## PROBLEM REQUIREMENTS
Return all of the data below with every line kept word for word.

*** MATERIALS PROVIDED ***

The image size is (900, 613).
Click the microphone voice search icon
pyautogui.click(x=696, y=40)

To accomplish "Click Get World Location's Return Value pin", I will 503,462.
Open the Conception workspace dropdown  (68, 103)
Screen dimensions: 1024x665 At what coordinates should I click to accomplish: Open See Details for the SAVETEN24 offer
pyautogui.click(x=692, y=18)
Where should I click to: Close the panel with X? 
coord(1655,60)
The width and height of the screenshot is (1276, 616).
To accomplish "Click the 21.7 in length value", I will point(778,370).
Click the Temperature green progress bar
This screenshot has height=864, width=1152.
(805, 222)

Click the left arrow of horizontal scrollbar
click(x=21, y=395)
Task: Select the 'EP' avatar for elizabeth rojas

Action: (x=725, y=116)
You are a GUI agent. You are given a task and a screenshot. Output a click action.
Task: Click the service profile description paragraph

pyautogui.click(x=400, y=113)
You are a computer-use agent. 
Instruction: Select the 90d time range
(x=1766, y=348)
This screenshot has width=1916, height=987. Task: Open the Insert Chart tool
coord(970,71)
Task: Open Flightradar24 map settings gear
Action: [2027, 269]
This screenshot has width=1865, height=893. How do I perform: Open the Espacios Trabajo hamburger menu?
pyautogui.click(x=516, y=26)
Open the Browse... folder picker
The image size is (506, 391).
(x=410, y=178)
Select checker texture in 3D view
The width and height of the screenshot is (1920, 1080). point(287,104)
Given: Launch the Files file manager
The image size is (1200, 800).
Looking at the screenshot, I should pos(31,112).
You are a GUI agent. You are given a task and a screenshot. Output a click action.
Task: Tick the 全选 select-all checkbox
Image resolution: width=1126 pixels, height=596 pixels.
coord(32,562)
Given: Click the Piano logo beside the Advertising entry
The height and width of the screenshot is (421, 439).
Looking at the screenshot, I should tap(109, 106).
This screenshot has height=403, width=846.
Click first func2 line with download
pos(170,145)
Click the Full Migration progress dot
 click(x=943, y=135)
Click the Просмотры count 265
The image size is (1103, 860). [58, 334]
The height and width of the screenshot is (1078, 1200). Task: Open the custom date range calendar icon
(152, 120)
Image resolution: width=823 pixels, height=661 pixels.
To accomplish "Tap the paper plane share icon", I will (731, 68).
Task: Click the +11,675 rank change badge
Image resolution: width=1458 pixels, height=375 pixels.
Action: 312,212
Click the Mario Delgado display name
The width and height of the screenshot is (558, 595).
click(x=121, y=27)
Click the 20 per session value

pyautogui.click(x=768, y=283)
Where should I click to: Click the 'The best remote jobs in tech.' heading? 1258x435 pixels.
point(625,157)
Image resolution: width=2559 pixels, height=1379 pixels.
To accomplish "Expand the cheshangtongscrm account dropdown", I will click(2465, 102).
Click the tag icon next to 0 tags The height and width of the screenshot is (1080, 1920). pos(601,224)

***

## ANSWER TO THE EXERCISE
The image size is (900, 613).
Click the microphone voice search icon
pyautogui.click(x=696, y=40)

To accomplish "Click Get World Location's Return Value pin", I will 503,462.
Open the Conception workspace dropdown  (68, 103)
Screen dimensions: 1024x665 At what coordinates should I click to accomplish: Open See Details for the SAVETEN24 offer
pyautogui.click(x=692, y=18)
Where should I click to: Close the panel with X? 
coord(1655,60)
The width and height of the screenshot is (1276, 616).
To accomplish "Click the 21.7 in length value", I will point(778,370).
Click the Temperature green progress bar
This screenshot has height=864, width=1152.
(805, 222)

Click the left arrow of horizontal scrollbar
click(x=21, y=395)
Task: Select the 'EP' avatar for elizabeth rojas

Action: (x=725, y=116)
You are a GUI agent. You are given a task and a screenshot. Output a click action.
Task: Click the service profile description paragraph

pyautogui.click(x=400, y=113)
You are a computer-use agent. 
Instruction: Select the 90d time range
(x=1766, y=348)
This screenshot has width=1916, height=987. Task: Open the Insert Chart tool
coord(970,71)
Task: Open Flightradar24 map settings gear
Action: [2027, 269]
This screenshot has width=1865, height=893. How do I perform: Open the Espacios Trabajo hamburger menu?
pyautogui.click(x=516, y=26)
Open the Browse... folder picker
The image size is (506, 391).
(x=410, y=178)
Select checker texture in 3D view
The width and height of the screenshot is (1920, 1080). point(287,104)
Given: Launch the Files file manager
The image size is (1200, 800).
Looking at the screenshot, I should pos(31,112).
You are a GUI agent. You are given a task and a screenshot. Output a click action.
Task: Tick the 全选 select-all checkbox
Image resolution: width=1126 pixels, height=596 pixels.
coord(32,562)
Given: Click the Piano logo beside the Advertising entry
The height and width of the screenshot is (421, 439).
Looking at the screenshot, I should tap(109, 106).
This screenshot has height=403, width=846.
Click first func2 line with download
pos(170,145)
Click the Full Migration progress dot
 click(x=943, y=135)
Click the Просмотры count 265
The image size is (1103, 860). [58, 334]
The height and width of the screenshot is (1078, 1200). Task: Open the custom date range calendar icon
(152, 120)
Image resolution: width=823 pixels, height=661 pixels.
To accomplish "Tap the paper plane share icon", I will (731, 68).
Task: Click the +11,675 rank change badge
Image resolution: width=1458 pixels, height=375 pixels.
Action: 312,212
Click the Mario Delgado display name
The width and height of the screenshot is (558, 595).
click(x=121, y=27)
Click the 20 per session value

pyautogui.click(x=768, y=283)
Where should I click to: Click the 'The best remote jobs in tech.' heading? 1258x435 pixels.
point(625,157)
Image resolution: width=2559 pixels, height=1379 pixels.
To accomplish "Expand the cheshangtongscrm account dropdown", I will click(2465, 102).
Click the tag icon next to 0 tags The height and width of the screenshot is (1080, 1920). pos(601,224)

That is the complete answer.